Keith Anthony Aqui

Personal information
- Date of birth: August 5, 1945
- Place of birth: Trinidad and Tobago
- Date of death: 5 November 2016 (aged 71)
- Place of death: Washington, DC
- Position: Forward

Youth career
- 1968–1971: Howard University

Senior career*
- Years: Team / Apps / (Gls)
- 1973: Baltimore Bays
- 1974–1975: Baltimore Comets / 39 / (15)
- 1975: Baltimore Comets (indoor) / 2 / (1)
- 1976: San Diego Jaws / 14 / (1)

International career
- Trinidad and Tabogo

= Keith Aqui =

Trinidad and Tobago footballer

Keith Aqui was a Trinidad association football forward who played professionally in the American Soccer League and the North American Soccer League. He earned an unknown number of caps with the Trinidad and Tobago national football team.

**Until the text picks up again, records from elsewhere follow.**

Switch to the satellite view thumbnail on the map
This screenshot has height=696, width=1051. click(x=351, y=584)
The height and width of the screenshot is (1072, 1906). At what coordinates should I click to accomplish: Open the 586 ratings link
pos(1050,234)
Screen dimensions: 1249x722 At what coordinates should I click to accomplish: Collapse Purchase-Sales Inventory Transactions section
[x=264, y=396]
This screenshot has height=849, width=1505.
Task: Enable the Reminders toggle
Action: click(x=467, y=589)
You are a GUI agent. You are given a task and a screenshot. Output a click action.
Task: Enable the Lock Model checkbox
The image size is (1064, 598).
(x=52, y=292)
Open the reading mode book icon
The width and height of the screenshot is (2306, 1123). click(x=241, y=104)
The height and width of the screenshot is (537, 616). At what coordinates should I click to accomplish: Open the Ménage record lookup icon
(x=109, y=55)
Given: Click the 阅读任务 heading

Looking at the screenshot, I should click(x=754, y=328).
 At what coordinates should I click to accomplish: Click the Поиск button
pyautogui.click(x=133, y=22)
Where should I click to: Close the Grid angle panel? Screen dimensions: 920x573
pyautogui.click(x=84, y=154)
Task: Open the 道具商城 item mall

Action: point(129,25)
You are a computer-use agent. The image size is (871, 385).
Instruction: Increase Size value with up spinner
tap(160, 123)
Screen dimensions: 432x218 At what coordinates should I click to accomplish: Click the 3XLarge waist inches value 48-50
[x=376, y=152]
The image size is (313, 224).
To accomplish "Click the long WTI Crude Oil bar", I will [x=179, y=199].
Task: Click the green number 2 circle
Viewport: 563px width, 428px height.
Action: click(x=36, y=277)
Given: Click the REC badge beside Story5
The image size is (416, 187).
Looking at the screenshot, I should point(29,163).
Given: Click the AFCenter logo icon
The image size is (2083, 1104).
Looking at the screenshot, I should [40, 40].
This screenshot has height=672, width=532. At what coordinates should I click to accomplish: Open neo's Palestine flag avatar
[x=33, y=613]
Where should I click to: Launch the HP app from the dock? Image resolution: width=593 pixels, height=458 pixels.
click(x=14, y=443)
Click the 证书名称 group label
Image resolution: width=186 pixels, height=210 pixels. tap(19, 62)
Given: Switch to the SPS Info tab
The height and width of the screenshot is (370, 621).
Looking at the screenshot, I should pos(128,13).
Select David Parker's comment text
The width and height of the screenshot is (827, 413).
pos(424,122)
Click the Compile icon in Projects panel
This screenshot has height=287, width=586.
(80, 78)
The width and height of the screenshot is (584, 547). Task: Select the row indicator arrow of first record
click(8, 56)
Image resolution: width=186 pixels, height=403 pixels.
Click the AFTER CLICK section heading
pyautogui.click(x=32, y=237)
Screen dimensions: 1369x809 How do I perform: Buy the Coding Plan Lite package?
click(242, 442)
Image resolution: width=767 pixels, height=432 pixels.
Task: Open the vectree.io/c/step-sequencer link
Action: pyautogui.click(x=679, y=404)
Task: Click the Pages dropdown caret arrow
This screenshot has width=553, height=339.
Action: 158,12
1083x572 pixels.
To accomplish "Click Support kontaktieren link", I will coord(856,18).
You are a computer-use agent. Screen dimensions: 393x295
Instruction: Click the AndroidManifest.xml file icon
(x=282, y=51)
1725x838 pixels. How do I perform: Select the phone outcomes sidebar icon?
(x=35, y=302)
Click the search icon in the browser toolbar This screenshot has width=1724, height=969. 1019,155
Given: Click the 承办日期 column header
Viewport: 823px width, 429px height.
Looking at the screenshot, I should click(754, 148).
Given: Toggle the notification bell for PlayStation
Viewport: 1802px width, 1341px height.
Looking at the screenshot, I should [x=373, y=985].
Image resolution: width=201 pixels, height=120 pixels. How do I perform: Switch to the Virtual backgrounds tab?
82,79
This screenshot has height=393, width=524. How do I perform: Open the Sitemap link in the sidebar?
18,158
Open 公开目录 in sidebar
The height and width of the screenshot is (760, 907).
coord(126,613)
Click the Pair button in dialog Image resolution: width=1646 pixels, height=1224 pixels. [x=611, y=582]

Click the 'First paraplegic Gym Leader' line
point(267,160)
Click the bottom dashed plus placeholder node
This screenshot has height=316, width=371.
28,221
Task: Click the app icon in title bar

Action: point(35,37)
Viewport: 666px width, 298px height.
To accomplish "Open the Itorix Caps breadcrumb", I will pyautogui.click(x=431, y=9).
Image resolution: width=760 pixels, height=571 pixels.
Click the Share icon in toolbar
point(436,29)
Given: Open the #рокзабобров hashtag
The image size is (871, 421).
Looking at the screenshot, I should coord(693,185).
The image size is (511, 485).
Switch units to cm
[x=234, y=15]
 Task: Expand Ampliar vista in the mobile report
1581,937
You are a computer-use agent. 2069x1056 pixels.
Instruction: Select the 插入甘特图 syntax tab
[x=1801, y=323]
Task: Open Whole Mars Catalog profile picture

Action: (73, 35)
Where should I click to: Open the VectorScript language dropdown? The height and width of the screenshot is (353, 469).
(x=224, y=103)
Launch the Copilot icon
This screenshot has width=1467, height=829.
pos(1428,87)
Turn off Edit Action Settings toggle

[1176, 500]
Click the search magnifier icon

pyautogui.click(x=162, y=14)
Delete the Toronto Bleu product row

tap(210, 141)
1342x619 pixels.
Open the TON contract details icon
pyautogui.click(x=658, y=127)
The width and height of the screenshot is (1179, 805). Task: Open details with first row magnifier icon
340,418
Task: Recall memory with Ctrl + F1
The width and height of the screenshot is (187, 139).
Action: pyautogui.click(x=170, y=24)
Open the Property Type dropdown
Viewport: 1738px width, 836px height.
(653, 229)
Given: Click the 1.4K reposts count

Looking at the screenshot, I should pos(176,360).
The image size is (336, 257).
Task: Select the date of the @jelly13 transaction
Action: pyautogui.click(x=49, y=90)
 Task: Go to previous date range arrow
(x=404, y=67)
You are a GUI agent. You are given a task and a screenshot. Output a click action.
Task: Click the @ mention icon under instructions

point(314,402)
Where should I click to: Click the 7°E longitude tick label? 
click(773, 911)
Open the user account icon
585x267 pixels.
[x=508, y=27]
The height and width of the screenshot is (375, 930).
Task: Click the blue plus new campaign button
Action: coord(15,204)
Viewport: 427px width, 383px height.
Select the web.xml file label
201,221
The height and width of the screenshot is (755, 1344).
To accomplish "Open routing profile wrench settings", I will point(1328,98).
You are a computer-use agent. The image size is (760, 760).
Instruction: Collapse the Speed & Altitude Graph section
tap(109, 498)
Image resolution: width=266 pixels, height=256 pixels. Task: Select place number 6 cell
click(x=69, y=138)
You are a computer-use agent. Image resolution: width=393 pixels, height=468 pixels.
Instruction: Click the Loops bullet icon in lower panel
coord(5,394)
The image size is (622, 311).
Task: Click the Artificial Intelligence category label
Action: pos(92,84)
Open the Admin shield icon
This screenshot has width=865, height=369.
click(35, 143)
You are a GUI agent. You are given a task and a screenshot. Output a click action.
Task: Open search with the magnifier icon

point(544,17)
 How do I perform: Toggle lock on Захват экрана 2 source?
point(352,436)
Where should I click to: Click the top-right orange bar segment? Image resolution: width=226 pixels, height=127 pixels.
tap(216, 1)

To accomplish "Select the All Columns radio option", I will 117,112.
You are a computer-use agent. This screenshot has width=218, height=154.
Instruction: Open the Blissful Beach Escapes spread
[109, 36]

From 1965 to 1967, Aqui attended Mausica Teachers College in Trinidad. He then entered Howard University, where he played on the men’s soccer team from 1970 to 1972. He was a 1970 second team All American and a 1971 first team All American. In 1971, Aqui and his teammates won the NCAA Men's Soccer Championship. He was inducted into the Howard University Athletic Hall of Fame in 1996. Aqui became a central part of a Howard University lawsuit against the NCAA when the NCAA declared him retroactively ineligible after the 1971 college soccer season based on his attendance at Mausica. As a result, the NCAA voided Howard’s 1971 NCAA championship. Howard sued the NCAA, but the United States Court of Appeals, District of Columbia Circuit ruled in favor of the NCAA.

In February 1973, the Dallas Tornado selected Aqui in the first round (sixth overall) of the North American Soccer League draft. The Tornado released him in the pre-season and he joined the Baltimore Bays of the American Soccer League. In 1974, Aqui signed with the Baltimore Comets of the North American Soccer League. In 1976, the Comets moved to San Diego where the team was renamed the San Diego Jaws. Aqui played an unknown number of games with the Trinidad and Tobago national football team during the 1970s.

Later in life, he became an attorney with the U.S. Department of Treasury. He died on November 11, 2016, survived by his wife and three children.